An innovative project to build new council-rent homes in Bermondsey has put its operations on hold amid claims that Southwark Council has failed to provide promised funding.
This summer the Leathermarket Community Benefit Society (CBS) – a spin-off from the Leathermarket JMB tenant management organisation – submitted a planning application to build 27 new homes on the site of some garages on the Kipling Estate in Weston Street.
It is also planning a further development on the former Joseph Lancaster Nursery site on the Lawson Estate, Deverell Street.
This week the CBS published a statement on its website which said: "It is with great regret that Leathermarket Community Benefit Society has announced that it has suspended its operations with effect from 1 October 2015 due to the failure of Southwark Council to provide the funding it has promised in time."
In September 2014 Southwark's cabinet agreed to work in partnership with Leathermarket CBS as part of the borough's plan to build 11,000 new council homes.
The resident-led housebuilding project has received initial funding from the Greater London Authority, Leathermarket JMB, Community Land Trust and United St Saviour's Charity – but the CBS says that Southwark Council has failed to make good on promises to provide funds for the organisation to continue to operate this year.
Leathermarket CBS chair John Paul Maytum MBE said: "I can't begin to say how disappointing this is, not just for those of us at the centre of the CBS but for those families who have worked with us to build up the plans for these much-needed new council-rent homes and are hoping to move in when they are built.
"We know that every month of delay at this stage puts these families a month further away from getting the home to suit their needs.
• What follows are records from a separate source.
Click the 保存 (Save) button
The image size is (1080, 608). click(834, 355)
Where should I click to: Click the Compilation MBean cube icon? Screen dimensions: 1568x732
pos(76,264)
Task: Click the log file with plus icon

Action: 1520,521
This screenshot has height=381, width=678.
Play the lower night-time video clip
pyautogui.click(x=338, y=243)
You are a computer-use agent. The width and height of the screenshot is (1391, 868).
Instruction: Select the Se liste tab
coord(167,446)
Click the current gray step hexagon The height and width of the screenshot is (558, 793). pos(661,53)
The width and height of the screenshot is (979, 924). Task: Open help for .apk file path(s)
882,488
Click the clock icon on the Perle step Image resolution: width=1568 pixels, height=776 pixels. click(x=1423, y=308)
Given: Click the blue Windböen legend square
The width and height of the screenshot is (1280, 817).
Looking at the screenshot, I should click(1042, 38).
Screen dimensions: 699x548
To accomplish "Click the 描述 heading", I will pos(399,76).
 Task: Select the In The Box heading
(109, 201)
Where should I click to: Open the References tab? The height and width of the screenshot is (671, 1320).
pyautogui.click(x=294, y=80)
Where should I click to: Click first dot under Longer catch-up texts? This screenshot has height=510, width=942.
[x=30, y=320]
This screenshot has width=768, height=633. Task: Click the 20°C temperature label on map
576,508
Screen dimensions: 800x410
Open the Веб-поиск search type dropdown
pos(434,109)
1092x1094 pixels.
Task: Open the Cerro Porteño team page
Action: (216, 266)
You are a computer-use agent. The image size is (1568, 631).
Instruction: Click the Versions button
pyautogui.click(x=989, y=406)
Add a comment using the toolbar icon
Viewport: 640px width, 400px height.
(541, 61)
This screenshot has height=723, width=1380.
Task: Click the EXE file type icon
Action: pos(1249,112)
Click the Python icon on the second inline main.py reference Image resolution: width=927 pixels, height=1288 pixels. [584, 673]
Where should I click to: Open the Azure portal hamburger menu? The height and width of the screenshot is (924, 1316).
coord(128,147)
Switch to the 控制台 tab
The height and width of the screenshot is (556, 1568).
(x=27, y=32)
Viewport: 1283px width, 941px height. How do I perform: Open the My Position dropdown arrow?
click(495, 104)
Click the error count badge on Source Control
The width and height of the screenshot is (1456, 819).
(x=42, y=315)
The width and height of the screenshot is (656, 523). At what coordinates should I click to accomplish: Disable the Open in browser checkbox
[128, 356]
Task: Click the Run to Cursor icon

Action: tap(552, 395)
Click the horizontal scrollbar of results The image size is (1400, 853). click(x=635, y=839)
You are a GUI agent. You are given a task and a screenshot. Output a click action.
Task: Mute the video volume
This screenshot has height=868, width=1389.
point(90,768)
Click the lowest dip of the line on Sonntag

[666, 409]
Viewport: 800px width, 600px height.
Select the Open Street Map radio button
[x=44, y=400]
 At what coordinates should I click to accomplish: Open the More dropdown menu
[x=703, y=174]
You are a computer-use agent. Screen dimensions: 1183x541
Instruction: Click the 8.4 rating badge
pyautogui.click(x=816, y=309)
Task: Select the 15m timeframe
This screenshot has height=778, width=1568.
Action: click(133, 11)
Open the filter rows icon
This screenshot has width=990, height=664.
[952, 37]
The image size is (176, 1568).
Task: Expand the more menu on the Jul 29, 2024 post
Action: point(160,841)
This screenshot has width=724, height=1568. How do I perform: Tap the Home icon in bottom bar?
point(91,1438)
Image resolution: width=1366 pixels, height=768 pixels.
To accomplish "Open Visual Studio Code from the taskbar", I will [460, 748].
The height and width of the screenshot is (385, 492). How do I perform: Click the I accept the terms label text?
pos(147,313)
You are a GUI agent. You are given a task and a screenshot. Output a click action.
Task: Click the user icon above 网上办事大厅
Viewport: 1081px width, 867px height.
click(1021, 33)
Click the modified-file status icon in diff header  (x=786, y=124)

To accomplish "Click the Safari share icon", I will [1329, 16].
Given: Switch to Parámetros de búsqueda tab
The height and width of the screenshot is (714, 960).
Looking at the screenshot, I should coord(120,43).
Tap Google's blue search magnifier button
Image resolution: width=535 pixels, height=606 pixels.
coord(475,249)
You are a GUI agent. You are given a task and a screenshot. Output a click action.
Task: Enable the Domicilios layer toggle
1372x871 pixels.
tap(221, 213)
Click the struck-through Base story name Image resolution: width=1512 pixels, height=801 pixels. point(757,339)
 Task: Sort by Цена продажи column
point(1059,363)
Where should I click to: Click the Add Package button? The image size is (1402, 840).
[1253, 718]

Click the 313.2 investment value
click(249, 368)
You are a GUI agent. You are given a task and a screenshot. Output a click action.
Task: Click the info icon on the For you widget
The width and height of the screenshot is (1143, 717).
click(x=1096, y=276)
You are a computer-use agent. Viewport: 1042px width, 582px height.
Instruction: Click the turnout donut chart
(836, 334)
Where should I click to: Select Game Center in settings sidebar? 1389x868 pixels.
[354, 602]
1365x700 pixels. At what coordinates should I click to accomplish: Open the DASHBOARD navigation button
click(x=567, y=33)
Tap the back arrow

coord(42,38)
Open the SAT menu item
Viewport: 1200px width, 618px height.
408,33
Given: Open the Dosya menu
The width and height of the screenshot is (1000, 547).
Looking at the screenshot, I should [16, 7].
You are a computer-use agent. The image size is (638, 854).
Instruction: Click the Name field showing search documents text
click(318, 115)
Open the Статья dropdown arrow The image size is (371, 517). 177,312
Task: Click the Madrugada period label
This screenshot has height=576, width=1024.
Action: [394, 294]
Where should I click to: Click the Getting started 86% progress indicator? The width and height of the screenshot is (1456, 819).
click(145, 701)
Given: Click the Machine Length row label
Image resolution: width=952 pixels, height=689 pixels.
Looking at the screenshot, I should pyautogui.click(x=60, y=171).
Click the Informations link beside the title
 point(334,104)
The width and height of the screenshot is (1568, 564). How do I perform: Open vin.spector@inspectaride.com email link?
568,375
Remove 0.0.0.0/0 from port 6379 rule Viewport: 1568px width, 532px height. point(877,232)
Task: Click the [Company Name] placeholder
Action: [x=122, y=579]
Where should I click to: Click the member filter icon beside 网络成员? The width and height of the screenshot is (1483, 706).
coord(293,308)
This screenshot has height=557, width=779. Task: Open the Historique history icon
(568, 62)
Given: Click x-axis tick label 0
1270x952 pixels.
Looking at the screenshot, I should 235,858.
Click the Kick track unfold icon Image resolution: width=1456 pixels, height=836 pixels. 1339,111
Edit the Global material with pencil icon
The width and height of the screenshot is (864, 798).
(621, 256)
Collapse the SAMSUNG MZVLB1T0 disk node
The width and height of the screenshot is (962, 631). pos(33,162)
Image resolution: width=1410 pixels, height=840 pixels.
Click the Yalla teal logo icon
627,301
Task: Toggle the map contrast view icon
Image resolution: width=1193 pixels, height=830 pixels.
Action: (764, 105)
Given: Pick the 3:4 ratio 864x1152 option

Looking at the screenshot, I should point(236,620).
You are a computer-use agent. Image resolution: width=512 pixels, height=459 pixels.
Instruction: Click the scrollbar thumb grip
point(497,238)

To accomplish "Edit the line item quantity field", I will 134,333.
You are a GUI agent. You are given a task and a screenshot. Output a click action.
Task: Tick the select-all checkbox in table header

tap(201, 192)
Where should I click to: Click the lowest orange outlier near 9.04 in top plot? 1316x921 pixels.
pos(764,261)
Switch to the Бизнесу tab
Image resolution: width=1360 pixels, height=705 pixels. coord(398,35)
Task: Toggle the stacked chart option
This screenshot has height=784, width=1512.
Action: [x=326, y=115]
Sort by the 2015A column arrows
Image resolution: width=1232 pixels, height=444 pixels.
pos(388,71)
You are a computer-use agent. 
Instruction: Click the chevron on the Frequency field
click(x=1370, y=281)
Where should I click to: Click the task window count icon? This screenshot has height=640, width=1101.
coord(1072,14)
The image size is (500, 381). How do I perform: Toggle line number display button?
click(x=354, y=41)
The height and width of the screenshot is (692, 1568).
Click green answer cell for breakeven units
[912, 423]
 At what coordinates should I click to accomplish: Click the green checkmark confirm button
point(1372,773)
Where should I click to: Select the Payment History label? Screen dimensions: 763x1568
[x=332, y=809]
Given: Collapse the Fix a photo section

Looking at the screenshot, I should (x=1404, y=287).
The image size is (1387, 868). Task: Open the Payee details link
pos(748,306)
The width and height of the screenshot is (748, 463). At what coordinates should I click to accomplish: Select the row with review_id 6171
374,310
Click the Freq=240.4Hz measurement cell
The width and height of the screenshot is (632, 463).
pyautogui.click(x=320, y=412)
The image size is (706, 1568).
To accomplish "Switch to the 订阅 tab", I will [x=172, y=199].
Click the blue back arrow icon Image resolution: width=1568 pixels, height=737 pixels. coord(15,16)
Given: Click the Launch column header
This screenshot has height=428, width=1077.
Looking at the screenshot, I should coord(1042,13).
"This has been a deeply frustrating process for us and, despite a series of meetings with the most senior councillors and their teams, the senior officers at Southwark Council seem to have been unable to turn the politicians' assurances into the action that we need.
"I hope we will be able to resolve this situation by the end of the year and get everybody back on the move again. We owe that to everybody who has put so much in so far to deliver the quality new council-rent homes that our community needs."
Cllr Mark Williams, cabinet member for regeneration and new homes, said: "We appreciate this has taken a little longer than anticipated but given the unique nature of the transaction, which we have never undertaken before, we have had to make sure we get the governance right under the council's constitution, as without this it would put all parties at risk.
"This situation is being dealt with as a priority and I have instructed officers to ensure that a formal decision will be made by the end of the month."
• The decision-making process on the CBS's planning application for the Kipling garages site (15/AP/2721) is unaffected by the latest turn of events.